夢の断片が残像になって横切る頃、横顔が自画像から消えて画用紙で指を切った。
血の赤さが乗り移って、浮く浮くと湯気を上げる地獄を背景に写真を撮る。
赤い地獄まで行ってみれば何か分かるかと思ったのに、駐車場の広大さが邪魔をして思考停止となり立ち尽くした。

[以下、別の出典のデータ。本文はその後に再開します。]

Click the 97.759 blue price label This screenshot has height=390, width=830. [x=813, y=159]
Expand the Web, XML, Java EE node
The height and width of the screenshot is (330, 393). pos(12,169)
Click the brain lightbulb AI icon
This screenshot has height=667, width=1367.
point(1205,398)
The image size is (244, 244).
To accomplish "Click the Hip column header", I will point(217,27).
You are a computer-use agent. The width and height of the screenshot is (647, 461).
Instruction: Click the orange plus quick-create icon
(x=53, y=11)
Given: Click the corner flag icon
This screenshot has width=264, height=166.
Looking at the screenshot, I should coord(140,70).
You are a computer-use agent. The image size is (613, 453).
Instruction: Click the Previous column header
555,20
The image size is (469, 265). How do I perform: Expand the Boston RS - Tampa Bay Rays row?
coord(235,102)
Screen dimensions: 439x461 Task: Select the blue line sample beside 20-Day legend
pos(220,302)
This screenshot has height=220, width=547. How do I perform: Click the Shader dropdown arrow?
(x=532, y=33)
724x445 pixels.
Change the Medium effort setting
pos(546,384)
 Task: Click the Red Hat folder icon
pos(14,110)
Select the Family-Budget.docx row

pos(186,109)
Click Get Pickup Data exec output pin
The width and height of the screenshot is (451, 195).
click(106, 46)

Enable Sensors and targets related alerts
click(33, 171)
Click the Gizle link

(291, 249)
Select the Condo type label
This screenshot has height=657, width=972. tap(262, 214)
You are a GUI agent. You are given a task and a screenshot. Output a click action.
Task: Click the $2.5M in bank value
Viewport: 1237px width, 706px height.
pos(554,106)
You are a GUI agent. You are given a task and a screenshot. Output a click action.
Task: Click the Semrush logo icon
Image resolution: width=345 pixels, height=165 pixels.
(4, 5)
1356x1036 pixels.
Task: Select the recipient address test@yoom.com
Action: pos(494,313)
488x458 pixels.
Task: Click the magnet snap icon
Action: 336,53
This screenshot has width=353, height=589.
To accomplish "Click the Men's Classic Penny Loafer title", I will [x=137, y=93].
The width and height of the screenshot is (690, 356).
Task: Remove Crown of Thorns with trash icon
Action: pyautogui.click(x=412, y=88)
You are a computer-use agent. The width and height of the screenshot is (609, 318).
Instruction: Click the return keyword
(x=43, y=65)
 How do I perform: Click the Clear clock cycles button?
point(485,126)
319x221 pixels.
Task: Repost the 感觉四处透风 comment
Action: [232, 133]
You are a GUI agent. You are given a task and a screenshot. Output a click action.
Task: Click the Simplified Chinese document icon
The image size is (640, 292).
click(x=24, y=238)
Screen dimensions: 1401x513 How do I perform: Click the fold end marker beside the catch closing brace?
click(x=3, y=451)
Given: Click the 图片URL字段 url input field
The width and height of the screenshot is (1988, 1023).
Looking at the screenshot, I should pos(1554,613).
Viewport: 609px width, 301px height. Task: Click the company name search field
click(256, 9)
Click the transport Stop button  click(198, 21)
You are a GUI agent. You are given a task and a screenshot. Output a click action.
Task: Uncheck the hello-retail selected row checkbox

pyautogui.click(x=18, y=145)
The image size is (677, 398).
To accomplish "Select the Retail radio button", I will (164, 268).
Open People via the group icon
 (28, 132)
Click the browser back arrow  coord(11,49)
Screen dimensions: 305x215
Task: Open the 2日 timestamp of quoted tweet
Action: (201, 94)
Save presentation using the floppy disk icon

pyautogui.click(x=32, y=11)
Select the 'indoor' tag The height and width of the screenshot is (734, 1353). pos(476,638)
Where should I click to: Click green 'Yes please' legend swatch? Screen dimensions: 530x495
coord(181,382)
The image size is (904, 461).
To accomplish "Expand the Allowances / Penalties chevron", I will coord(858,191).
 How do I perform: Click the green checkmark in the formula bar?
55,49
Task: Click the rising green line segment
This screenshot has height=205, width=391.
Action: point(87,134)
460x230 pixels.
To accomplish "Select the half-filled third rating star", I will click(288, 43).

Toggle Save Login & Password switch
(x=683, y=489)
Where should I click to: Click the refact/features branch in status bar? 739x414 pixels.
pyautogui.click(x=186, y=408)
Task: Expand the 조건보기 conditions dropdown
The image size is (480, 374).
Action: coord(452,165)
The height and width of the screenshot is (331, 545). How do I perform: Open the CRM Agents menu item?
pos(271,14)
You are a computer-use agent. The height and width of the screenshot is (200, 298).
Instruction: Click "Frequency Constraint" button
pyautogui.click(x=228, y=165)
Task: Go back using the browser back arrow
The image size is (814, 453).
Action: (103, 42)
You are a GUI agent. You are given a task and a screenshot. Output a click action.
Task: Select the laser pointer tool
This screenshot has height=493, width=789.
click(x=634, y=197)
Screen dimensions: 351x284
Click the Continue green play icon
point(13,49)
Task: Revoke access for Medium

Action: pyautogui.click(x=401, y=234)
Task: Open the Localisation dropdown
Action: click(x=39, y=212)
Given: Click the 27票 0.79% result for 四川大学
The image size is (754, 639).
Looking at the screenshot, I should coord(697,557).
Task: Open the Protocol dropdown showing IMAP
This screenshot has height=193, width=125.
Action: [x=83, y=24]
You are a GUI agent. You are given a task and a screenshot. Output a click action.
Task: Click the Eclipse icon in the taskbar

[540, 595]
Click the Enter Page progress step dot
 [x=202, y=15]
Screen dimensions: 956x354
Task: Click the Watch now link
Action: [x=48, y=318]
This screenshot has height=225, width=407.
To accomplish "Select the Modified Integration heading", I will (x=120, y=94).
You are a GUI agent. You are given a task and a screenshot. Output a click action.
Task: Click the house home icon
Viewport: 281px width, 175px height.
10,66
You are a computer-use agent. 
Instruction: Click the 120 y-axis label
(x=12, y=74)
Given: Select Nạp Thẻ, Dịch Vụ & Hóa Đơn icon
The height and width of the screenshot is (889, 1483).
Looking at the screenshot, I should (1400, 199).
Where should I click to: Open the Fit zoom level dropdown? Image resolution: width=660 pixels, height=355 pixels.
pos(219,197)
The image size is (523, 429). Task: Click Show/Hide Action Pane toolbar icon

車内では他人に頭皮を嗅がれて怯える。信じられないくらい間近にいた。
地下アイドルに裏切られて、わさびに泣かされた夕飯で歳をとった。
真冬でもネズミが走り出すゴミ捨て場に、誰かの残骸まで残っている。
昨日の老人が避けもせず普通に行く。たぶんバレリーナの卵たちは腕を組み走り去った。
誘われるままに寝転んだ芝生から星までの距離を測る。名を有さない感情に価値をつけて時が移る。
脚を遊ばせる時がいちばん好き。ワガママにも笑って。笑っていた。
アドバイスなんてかまさないで。ほんとに誰も分かってくれない。
声に出して読んでいたら周りから人が去った。
細胞の星屑もいずれはそう。
目黒川に船がやって来てどこへでも行けるという。ただし海までは行けないとも。
ビニール傘の話がよかった。
ビニール傘越しに見る雨が好きだよって。
友達でもよかったのに友達にはなれなかった。
摩擦し過ぎた画用紙がダマになって、戻らない滑らかさに隣で泣く。
優しくなりながら生きていくよ。